Dreieinhalb Jahre nach dem ersten Spatenstich steht am Montag die Grundsteinlegung für das dritte Passagier-Terminal in Frankfurt an. Stefan Schulte Vorstandschef der Fraport AG, an der das Land Hessen und die Stadt Frankfurt gemeinsam die Mehrheit halten, hat die Pläne über die Jahre begleitet. Mit an Bord ist die Lufthansa, die sich in den vergangenen Monaten mehrfach über die Service-Qualität an ihrem wichtigsten, aber deutlich in die Jahre gekommenen Drehkreuz beklagt hat.

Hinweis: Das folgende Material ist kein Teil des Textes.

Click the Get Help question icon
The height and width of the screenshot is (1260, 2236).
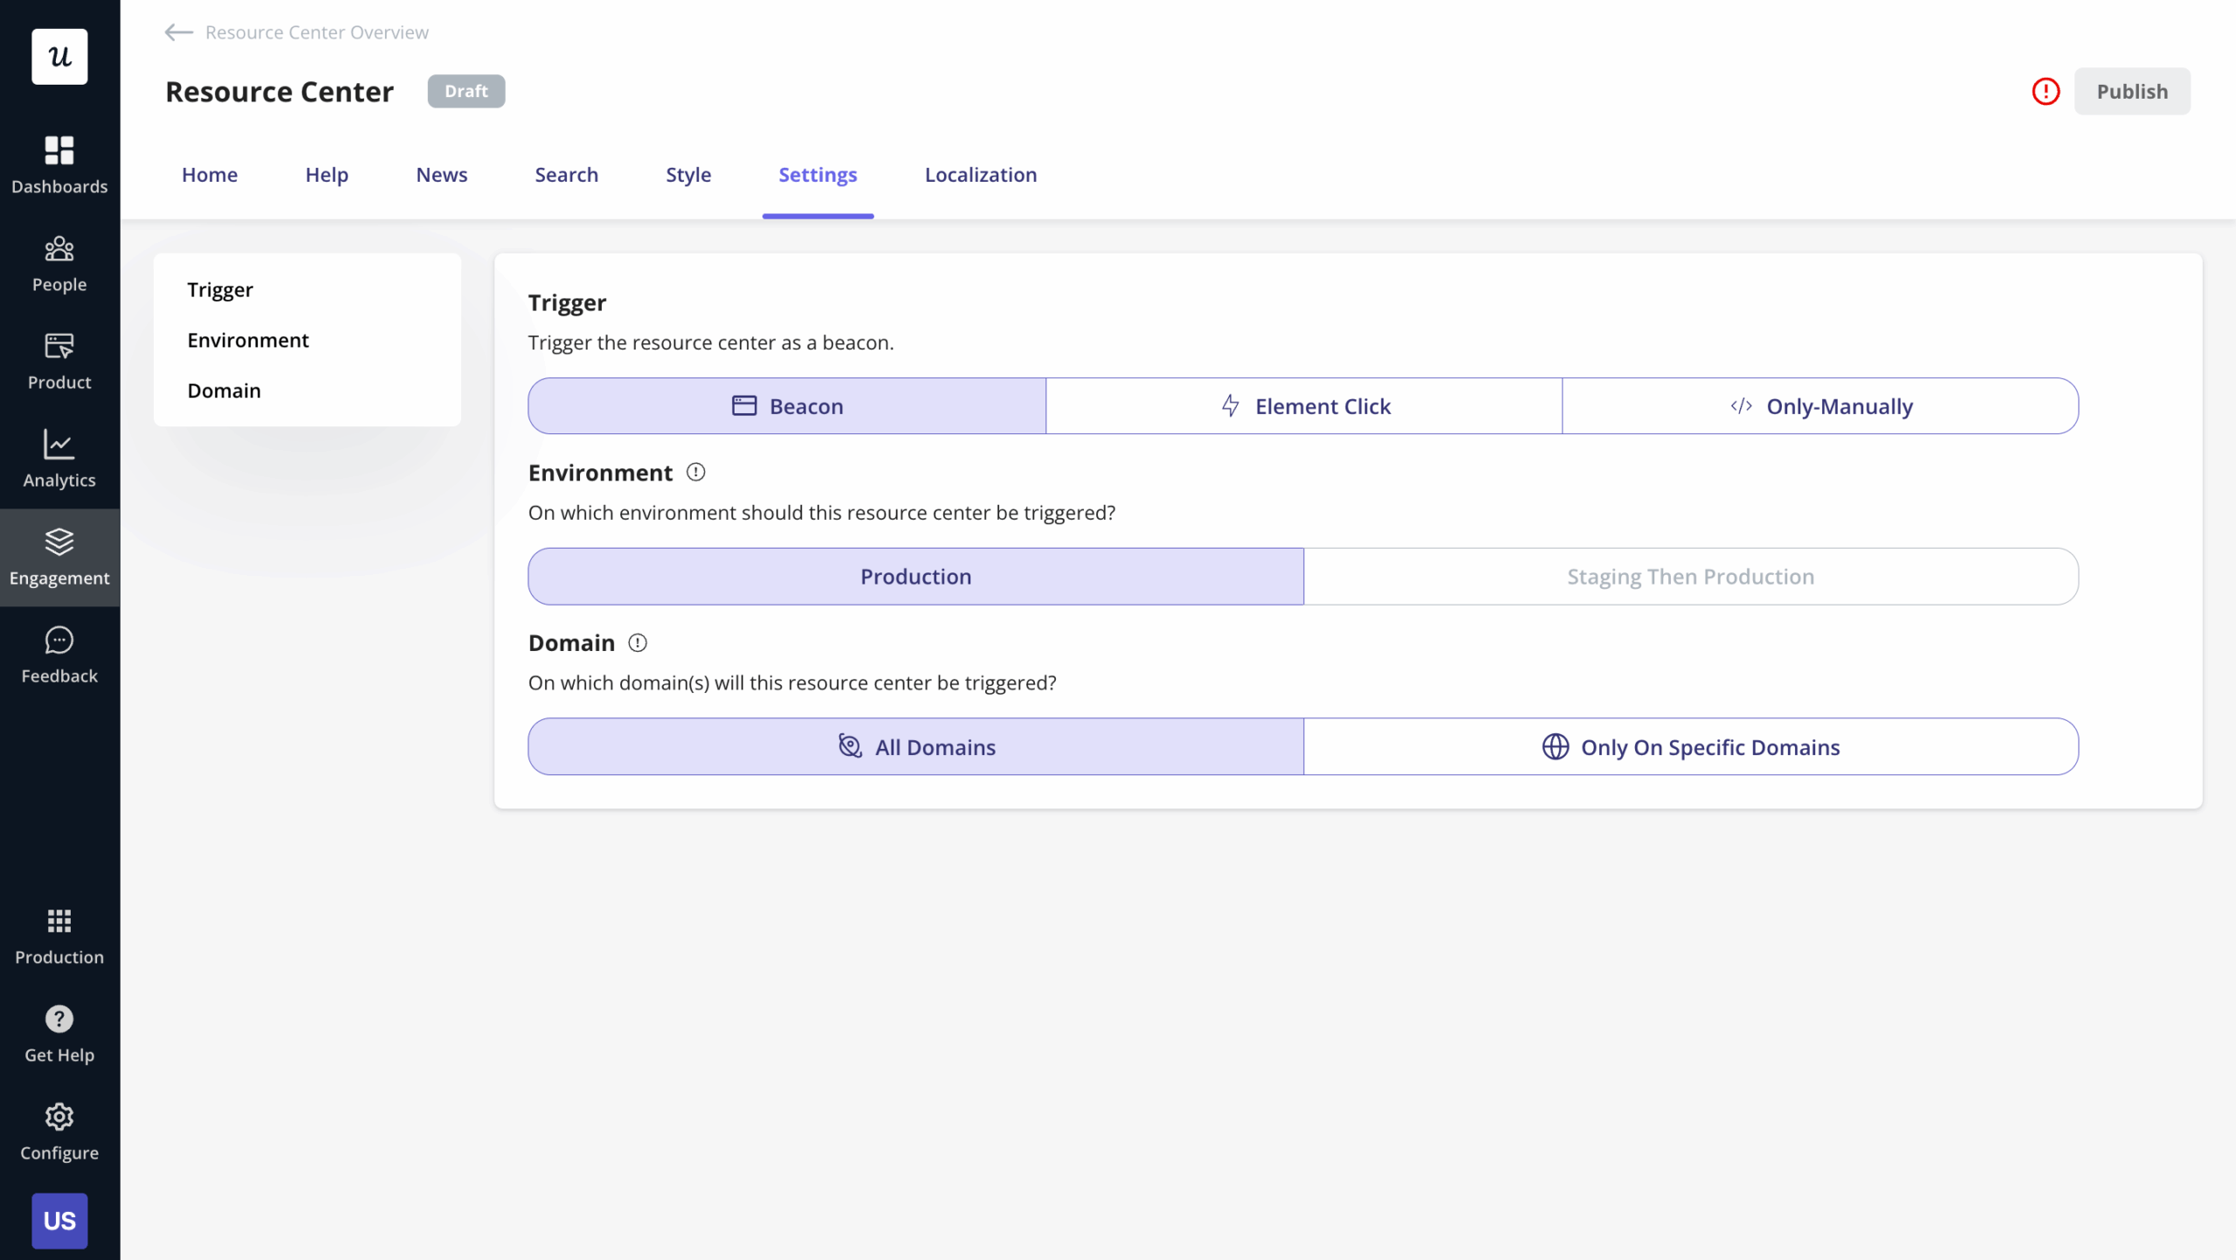point(59,1019)
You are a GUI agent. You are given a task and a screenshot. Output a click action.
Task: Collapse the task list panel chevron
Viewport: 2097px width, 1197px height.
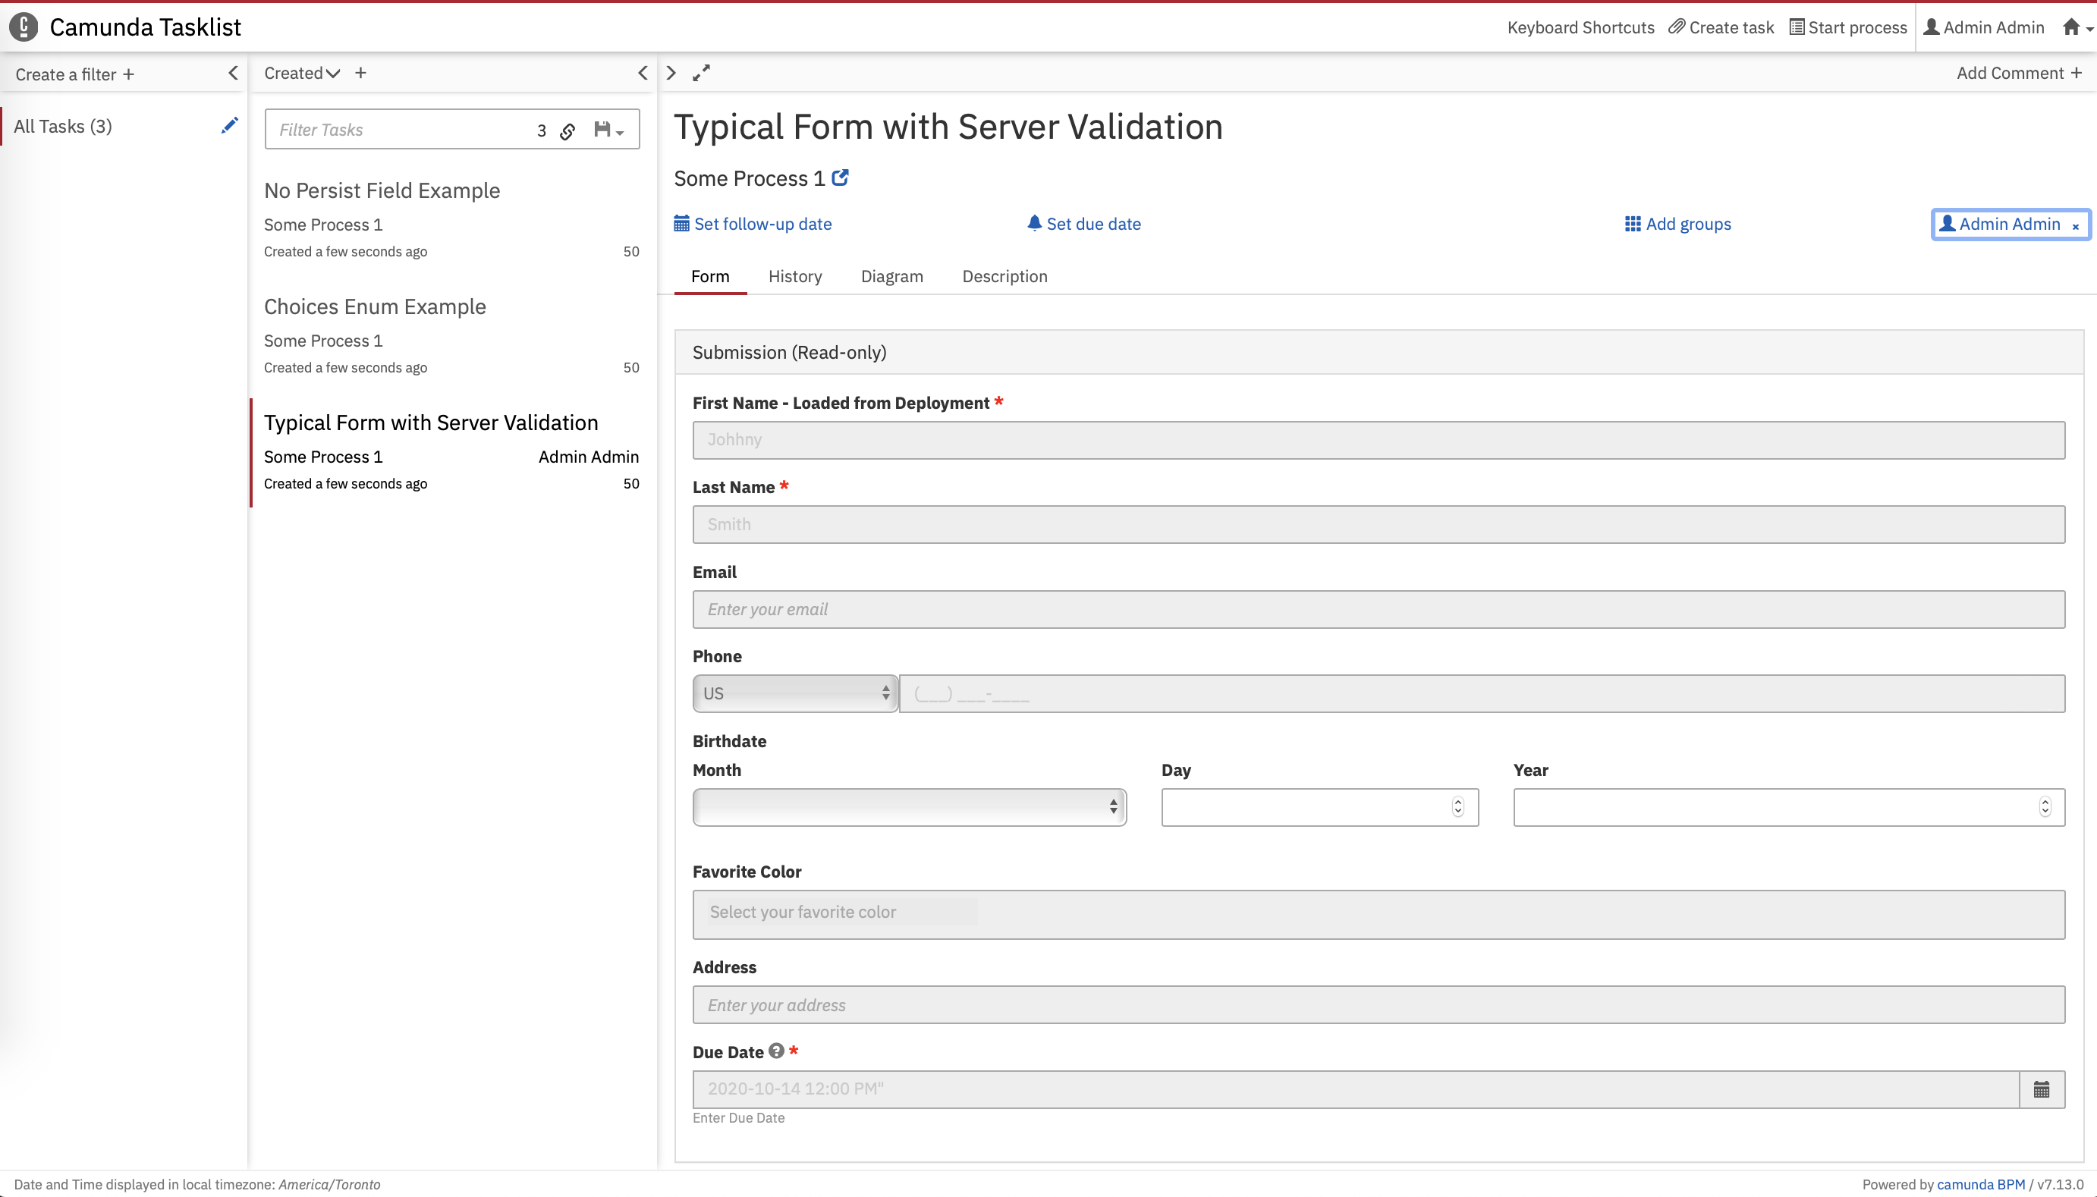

Der Druck, das Neubau-Projekt voranzutreiben, ist im vergangenen Jahr deutlich gestiegen. Das Passagieraufkommen ist nach wachstumsschwächeren Jahren um beinahe acht Prozent gestiegen. Mit dem neuen Terminal im Süden des bestehenden Flughafens soll jetzt alles besser werden. Terminal 3 bietet laut den Plänen Platz für 25 Millionen weitere Passagiere. Das ist anderswo ein kompletter Flughafen: Es entspricht in etwa dem Passagieraufkommen, das Berlin-Tegel oder Düsseldorf im vergangenen Jahr hatte, und ist doppelt so viel wie am Stuttgarter Flughafen gezählt wurde.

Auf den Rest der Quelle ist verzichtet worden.